Content starts

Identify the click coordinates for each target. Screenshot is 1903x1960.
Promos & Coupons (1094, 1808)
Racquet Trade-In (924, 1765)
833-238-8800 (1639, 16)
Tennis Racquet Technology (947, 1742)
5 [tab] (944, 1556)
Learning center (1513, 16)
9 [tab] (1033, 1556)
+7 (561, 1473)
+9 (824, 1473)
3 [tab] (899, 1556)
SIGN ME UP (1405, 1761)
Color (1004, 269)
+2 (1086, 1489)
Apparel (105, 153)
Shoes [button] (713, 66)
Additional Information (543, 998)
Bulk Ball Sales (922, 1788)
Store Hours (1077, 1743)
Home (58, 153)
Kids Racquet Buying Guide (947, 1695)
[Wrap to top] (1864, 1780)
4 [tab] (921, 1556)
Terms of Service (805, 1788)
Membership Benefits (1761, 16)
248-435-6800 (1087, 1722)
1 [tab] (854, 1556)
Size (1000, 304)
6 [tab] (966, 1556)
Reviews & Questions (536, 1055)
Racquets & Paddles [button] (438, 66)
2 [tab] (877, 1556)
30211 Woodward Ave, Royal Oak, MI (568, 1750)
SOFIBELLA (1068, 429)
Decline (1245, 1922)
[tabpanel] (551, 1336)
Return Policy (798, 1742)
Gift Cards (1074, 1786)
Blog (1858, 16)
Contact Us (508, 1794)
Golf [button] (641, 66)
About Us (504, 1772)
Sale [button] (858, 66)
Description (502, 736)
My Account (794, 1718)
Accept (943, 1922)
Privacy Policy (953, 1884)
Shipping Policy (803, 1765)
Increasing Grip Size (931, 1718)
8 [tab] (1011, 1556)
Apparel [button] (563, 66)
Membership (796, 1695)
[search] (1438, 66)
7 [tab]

Content ends

What you will do
Please give the full set of data again exactly.

Written response
Identify the click coordinates for each target. Screenshot is 1903x1960.
Promos & Coupons (1094, 1808)
Racquet Trade-In (924, 1765)
833-238-8800 (1639, 16)
Tennis Racquet Technology (947, 1742)
5 [tab] (944, 1556)
Learning center (1513, 16)
9 [tab] (1033, 1556)
+7 (561, 1473)
+9 (824, 1473)
3 [tab] (899, 1556)
SIGN ME UP (1405, 1761)
Color (1004, 269)
+2 (1086, 1489)
Apparel (105, 153)
Shoes [button] (713, 66)
Additional Information (543, 998)
Bulk Ball Sales (922, 1788)
Store Hours (1077, 1743)
Home (58, 153)
Kids Racquet Buying Guide (947, 1695)
[Wrap to top] (1864, 1780)
4 [tab] (921, 1556)
Terms of Service (805, 1788)
Membership Benefits (1761, 16)
248-435-6800 (1087, 1722)
1 [tab] (854, 1556)
Size (1000, 304)
6 [tab] (966, 1556)
Reviews & Questions (536, 1055)
Racquets & Paddles [button] (438, 66)
2 [tab] (877, 1556)
30211 Woodward Ave, Royal Oak, MI (568, 1750)
SOFIBELLA (1068, 429)
Decline (1245, 1922)
[tabpanel] (551, 1336)
Return Policy (798, 1742)
Gift Cards (1074, 1786)
Blog (1858, 16)
Contact Us (508, 1794)
Golf [button] (641, 66)
About Us (504, 1772)
Sale [button] (858, 66)
Description (502, 736)
My Account (794, 1718)
Accept (943, 1922)
Privacy Policy (953, 1884)
Shipping Policy (803, 1765)
Increasing Grip Size (931, 1718)
8 [tab] (1011, 1556)
Apparel [button] (563, 66)
Membership (796, 1695)
[search] (1438, 66)
7 [tab]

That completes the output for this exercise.